18. August 2024 um 10:29
Bezüglich Trinkwasserentnahme auf dem Friedhof würde ich etwas Vorsicht walten lassen, da die Wasserqualität nicht in jedem Fall gewährleistet ist und dies auch nicht unbedingt gekennzeichnet ist.
Evtl. vorhandene Brunnen/ Pumpen selbstverständlich auf keinen Fall nutzen.
18. August 2024 um 12:05
Mir ging es bei der Entscheidung der Art der Fortsetzung der Gravuren auf dem Familiengrabstein vor allem darum, der Idee der Verstorbenen gerecht zu werden, mit denen man doch noch in irgendeinem gedanklichen Kontakt steht. Dass hier keine Fehlstelle empfunden wird.
Jedoch hat Frau C sehr recht mit dem Gedanken, dass es in den seltensten Fällen Grabsteine für die Ewigkeit sind.

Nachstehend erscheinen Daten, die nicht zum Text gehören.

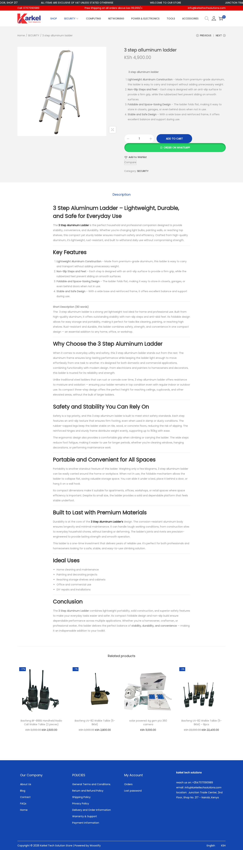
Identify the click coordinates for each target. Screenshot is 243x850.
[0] (221, 18)
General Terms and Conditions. (91, 784)
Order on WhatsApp (177, 147)
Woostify (95, 845)
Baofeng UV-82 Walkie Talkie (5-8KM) (95, 722)
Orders (128, 784)
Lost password (133, 790)
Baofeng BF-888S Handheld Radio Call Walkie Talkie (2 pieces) (41, 722)
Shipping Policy (81, 797)
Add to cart (174, 138)
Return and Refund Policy (87, 790)
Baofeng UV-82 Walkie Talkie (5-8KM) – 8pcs (201, 722)
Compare (130, 162)
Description (122, 194)
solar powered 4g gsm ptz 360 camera (148, 722)
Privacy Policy (80, 803)
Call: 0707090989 (28, 8)
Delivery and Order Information (91, 810)
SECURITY (33, 35)
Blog (22, 790)
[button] (175, 147)
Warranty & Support (84, 816)
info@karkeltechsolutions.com (207, 8)
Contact (25, 797)
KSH (223, 845)
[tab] (122, 194)
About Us (25, 784)
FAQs (23, 803)
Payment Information (85, 823)
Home (21, 35)
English (211, 845)
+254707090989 (202, 782)
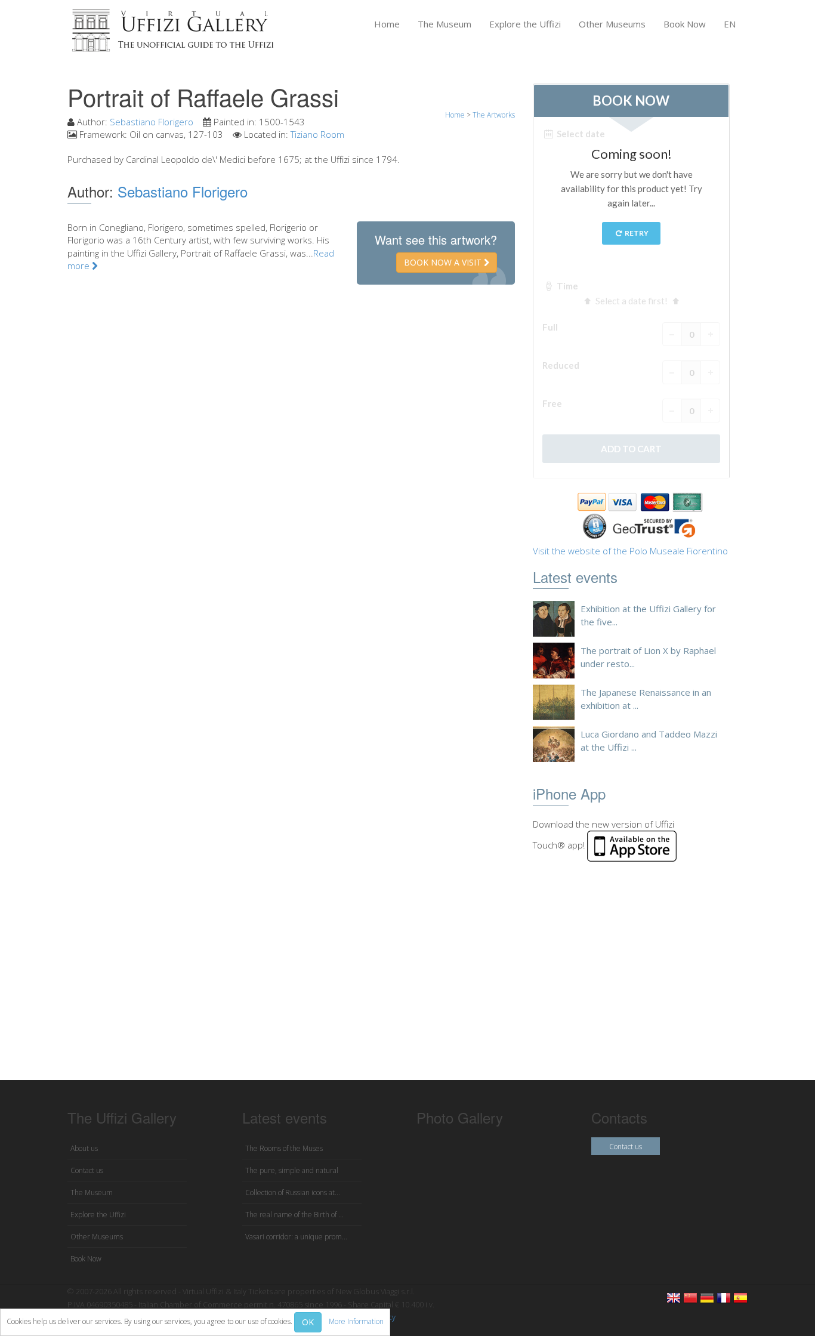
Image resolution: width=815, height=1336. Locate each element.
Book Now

Jüdische Gräber bestehen ewig, christliche nicht. Wenn das Grab zudem kein Ehrengrab ist, das von einer Stadtverwaltung für alle Zeiten gepflegt und finanziert wird und es auch kunsthistorisch nicht von Interesse ist UND sogar nicht einmal eine sehr frequentierte Gedenkstätte für Nachfahren, wird es sicher über die vorgeschriebene Ruhezeit selten fortgeführt werden. Das ist auch richtig teuer. Ein gewisses inneres Dilemma auch für die Angehörigen, wann so eine Grabstätte dann aufgelöst werden kann.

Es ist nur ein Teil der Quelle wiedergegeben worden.